[Start of section]

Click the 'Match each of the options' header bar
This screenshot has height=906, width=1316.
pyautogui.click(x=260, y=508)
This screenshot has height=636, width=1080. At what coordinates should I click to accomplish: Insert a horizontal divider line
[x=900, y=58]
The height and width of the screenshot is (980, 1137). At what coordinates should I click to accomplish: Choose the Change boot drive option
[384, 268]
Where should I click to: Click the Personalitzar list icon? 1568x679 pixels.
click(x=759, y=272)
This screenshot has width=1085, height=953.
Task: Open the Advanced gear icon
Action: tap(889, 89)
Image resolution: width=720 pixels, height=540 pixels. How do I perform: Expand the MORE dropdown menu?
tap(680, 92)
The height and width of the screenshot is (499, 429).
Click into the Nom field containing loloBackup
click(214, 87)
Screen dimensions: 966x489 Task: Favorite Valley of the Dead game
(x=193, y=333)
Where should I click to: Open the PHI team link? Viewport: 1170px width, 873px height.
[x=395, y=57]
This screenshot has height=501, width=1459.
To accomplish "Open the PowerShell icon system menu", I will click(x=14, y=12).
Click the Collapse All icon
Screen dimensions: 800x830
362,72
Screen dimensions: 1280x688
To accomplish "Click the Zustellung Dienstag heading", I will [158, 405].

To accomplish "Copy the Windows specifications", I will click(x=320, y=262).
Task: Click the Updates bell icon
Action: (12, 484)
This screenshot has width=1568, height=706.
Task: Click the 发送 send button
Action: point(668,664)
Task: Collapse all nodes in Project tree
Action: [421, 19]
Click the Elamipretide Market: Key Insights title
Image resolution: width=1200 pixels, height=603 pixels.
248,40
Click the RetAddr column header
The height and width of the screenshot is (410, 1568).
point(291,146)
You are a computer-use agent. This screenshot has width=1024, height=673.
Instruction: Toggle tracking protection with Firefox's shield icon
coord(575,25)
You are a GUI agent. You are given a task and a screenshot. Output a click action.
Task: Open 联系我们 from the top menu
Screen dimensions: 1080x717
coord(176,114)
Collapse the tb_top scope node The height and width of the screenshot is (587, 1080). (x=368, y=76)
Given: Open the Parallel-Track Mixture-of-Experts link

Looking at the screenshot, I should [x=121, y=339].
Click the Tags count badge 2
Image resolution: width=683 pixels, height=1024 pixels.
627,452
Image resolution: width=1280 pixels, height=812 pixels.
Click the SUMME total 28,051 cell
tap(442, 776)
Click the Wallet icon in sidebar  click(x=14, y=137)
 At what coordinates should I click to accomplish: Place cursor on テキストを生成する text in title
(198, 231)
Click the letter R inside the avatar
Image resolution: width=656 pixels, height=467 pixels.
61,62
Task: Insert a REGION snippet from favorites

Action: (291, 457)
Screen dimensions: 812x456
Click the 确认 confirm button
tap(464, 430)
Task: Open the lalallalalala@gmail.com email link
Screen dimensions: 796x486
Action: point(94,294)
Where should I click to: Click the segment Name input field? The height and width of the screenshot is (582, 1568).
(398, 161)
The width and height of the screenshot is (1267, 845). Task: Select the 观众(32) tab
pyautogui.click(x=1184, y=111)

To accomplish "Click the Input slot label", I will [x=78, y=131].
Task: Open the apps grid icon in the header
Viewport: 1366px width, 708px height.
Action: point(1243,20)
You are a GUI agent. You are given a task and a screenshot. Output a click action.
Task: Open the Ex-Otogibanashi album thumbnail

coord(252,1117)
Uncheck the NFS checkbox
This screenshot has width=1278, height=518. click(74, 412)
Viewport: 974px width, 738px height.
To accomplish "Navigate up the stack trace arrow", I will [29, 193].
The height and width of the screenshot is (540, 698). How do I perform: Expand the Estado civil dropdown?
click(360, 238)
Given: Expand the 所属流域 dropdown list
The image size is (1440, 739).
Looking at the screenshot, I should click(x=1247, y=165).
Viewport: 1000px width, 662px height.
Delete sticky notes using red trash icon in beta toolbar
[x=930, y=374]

[End of section]

Write down the full listing again, exactly.

## OUTPUT OF THE EXERCISE:
Click the 'Match each of the options' header bar
This screenshot has height=906, width=1316.
pyautogui.click(x=260, y=508)
This screenshot has height=636, width=1080. At what coordinates should I click to accomplish: Insert a horizontal divider line
[x=900, y=58]
The height and width of the screenshot is (980, 1137). At what coordinates should I click to accomplish: Choose the Change boot drive option
[384, 268]
Where should I click to: Click the Personalitzar list icon? 1568x679 pixels.
click(x=759, y=272)
This screenshot has width=1085, height=953.
Task: Open the Advanced gear icon
Action: tap(889, 89)
Image resolution: width=720 pixels, height=540 pixels. How do I perform: Expand the MORE dropdown menu?
tap(680, 92)
The height and width of the screenshot is (499, 429).
Click into the Nom field containing loloBackup
click(214, 87)
Screen dimensions: 966x489 Task: Favorite Valley of the Dead game
(x=193, y=333)
Where should I click to: Open the PHI team link? Viewport: 1170px width, 873px height.
[x=395, y=57]
This screenshot has height=501, width=1459.
To accomplish "Open the PowerShell icon system menu", I will click(x=14, y=12).
Click the Collapse All icon
Screen dimensions: 800x830
362,72
Screen dimensions: 1280x688
To accomplish "Click the Zustellung Dienstag heading", I will [158, 405].

To accomplish "Copy the Windows specifications", I will click(x=320, y=262).
Task: Click the Updates bell icon
Action: (12, 484)
This screenshot has width=1568, height=706.
Task: Click the 发送 send button
Action: point(668,664)
Task: Collapse all nodes in Project tree
Action: [421, 19]
Click the Elamipretide Market: Key Insights title
Image resolution: width=1200 pixels, height=603 pixels.
248,40
Click the RetAddr column header
The height and width of the screenshot is (410, 1568).
point(291,146)
You are a computer-use agent. This screenshot has width=1024, height=673.
Instruction: Toggle tracking protection with Firefox's shield icon
coord(575,25)
You are a GUI agent. You are given a task and a screenshot. Output a click action.
Task: Open 联系我们 from the top menu
Screen dimensions: 1080x717
coord(176,114)
Collapse the tb_top scope node The height and width of the screenshot is (587, 1080). (x=368, y=76)
Given: Open the Parallel-Track Mixture-of-Experts link

Looking at the screenshot, I should [x=121, y=339].
Click the Tags count badge 2
Image resolution: width=683 pixels, height=1024 pixels.
627,452
Image resolution: width=1280 pixels, height=812 pixels.
Click the SUMME total 28,051 cell
tap(442, 776)
Click the Wallet icon in sidebar  click(x=14, y=137)
 At what coordinates should I click to accomplish: Place cursor on テキストを生成する text in title
(198, 231)
Click the letter R inside the avatar
Image resolution: width=656 pixels, height=467 pixels.
61,62
Task: Insert a REGION snippet from favorites

Action: (291, 457)
Screen dimensions: 812x456
Click the 确认 confirm button
tap(464, 430)
Task: Open the lalallalalala@gmail.com email link
Screen dimensions: 796x486
Action: point(94,294)
Where should I click to: Click the segment Name input field? The height and width of the screenshot is (582, 1568).
(398, 161)
The width and height of the screenshot is (1267, 845). Task: Select the 观众(32) tab
pyautogui.click(x=1184, y=111)

To accomplish "Click the Input slot label", I will [x=78, y=131].
Task: Open the apps grid icon in the header
Viewport: 1366px width, 708px height.
Action: point(1243,20)
You are a GUI agent. You are given a task and a screenshot. Output a click action.
Task: Open the Ex-Otogibanashi album thumbnail

coord(252,1117)
Uncheck the NFS checkbox
This screenshot has width=1278, height=518. click(74, 412)
Viewport: 974px width, 738px height.
To accomplish "Navigate up the stack trace arrow", I will [29, 193].
The height and width of the screenshot is (540, 698). How do I perform: Expand the Estado civil dropdown?
click(360, 238)
Given: Expand the 所属流域 dropdown list
The image size is (1440, 739).
Looking at the screenshot, I should click(x=1247, y=165).
Viewport: 1000px width, 662px height.
Delete sticky notes using red trash icon in beta toolbar
[x=930, y=374]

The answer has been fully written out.